2. Terjebak dalam "Robotisme" Kehidupan
Jarang bertafakur membuat kita hidup seperti robot—bangun, bekerja, makan, dan tidur tanpa tahu untuk apa semua itu dilakukan. Kita menjadi sangat reaktif terhadap masalah, mudah marah, dan merasa hampa karena kehilangan "tujuan besar" di balik setiap aktivitas sehari-hari.
3. Hilangnya Rasa Syukur yang Tulus
Ketika kita berhenti bertafakur, kita cenderung hanya fokus pada apa yang belum kita miliki (kekurangan). Kita lupa merenungi betapa banyaknya sistem pendukung hidup yang Allah berikan secara gratis. Dampaknya, kita menjadi pribadi yang pengeluh dan sulit merasa cukup (qana'ah).
4. Meningkatnya Stres dan Overthinking
Tanpa tafakur, setiap masalah akan terlihat raksasa karena kita lupa betapa Maha Besarnya Allah. Pikiran menjadi liar dan tidak terarah (overthinking), mencoba memecahkan segala hal sendirian tanpa melibatkan sandaran spiritual. Ini adalah resep utama menuju kelelahan mental (burnout).

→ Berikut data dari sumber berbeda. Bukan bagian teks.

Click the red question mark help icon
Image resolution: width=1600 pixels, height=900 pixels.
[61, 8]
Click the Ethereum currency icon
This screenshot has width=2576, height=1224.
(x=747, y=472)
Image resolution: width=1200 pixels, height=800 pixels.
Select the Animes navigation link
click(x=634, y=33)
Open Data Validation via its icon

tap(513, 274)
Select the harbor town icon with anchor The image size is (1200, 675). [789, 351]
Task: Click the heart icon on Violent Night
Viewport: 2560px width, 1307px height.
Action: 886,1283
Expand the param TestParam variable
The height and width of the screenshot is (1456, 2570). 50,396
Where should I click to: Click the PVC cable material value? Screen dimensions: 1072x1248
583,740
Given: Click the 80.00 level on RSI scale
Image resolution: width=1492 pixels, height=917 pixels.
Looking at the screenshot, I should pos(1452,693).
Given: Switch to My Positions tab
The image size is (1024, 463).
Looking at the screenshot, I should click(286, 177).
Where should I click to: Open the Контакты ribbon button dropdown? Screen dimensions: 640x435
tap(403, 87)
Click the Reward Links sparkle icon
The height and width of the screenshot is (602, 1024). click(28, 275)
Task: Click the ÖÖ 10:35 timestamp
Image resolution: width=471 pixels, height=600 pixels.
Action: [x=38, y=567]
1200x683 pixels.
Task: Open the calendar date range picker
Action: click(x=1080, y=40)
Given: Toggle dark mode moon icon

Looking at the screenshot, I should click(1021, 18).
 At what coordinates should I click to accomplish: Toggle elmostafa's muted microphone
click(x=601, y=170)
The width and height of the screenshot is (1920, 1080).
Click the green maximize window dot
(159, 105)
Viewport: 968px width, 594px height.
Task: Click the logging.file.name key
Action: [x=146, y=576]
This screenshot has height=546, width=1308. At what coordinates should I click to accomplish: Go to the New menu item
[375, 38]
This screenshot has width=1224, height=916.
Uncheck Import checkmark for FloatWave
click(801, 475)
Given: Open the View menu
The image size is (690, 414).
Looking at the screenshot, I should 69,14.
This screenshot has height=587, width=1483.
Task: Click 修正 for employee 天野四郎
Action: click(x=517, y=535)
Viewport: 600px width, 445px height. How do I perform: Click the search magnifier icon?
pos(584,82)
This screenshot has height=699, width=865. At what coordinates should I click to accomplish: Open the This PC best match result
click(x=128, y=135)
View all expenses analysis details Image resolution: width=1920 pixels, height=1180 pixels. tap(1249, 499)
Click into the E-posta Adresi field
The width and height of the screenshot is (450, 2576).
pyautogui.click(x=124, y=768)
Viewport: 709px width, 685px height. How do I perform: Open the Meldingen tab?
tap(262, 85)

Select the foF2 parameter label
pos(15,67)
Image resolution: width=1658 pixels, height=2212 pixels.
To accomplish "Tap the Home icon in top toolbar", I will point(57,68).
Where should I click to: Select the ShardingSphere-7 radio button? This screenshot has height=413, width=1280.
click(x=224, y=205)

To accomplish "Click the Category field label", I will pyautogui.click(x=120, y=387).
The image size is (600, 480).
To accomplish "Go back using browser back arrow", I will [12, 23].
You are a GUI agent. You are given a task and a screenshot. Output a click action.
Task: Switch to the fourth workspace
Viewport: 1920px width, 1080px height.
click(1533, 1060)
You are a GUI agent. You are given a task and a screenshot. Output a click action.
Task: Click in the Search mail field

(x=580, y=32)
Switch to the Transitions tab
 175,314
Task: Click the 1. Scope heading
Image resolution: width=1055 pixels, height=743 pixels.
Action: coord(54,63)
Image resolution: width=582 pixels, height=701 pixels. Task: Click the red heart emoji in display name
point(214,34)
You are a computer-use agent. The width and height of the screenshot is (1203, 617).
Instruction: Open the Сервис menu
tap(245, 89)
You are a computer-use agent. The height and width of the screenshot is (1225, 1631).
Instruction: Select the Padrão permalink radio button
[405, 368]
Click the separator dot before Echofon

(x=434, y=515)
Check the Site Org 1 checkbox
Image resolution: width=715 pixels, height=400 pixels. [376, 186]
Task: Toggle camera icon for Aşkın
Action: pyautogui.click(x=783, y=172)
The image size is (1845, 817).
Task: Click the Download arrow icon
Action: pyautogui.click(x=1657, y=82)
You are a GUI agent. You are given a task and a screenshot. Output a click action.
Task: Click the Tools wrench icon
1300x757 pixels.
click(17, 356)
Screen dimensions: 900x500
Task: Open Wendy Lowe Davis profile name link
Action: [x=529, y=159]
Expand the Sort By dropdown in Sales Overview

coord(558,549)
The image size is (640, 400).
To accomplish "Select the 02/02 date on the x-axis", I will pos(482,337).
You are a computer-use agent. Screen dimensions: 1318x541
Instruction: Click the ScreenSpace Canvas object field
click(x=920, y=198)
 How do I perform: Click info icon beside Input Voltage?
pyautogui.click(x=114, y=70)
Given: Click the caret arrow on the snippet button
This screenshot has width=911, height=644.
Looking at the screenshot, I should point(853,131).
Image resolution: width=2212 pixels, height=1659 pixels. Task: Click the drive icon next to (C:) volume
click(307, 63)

5. Pandangan Hidup yang Dangkal
Orang yang jarang bertafakur biasanya hanya melihat dunia dari permukaannya saja. Ia mengejar materi habis-habisan seolah akan hidup selamanya, dan melupakan persiapan untuk kehidupan yang abadi. Tafakur adalah alat untuk menjaga perspektif kita agar tetap seimbang antara dunia dan akhirat.
Kesimpulan
Dampak jarang melakukan tafakur bukan hanya dirasakan di akhirat, tapi sangat terasa dalam kualitas hidup kita saat ini. Kita menjadi mudah cemas, hampa, dan kehilangan rasa damai. Oleh karena itu, mulailah meluangkan waktu meskipun hanya 5-10 menit sehari untuk sekadar duduk diam dan merenung. Jangan biarkan jiwa Anda "kering" di tengah lautan kesibukan duniawi.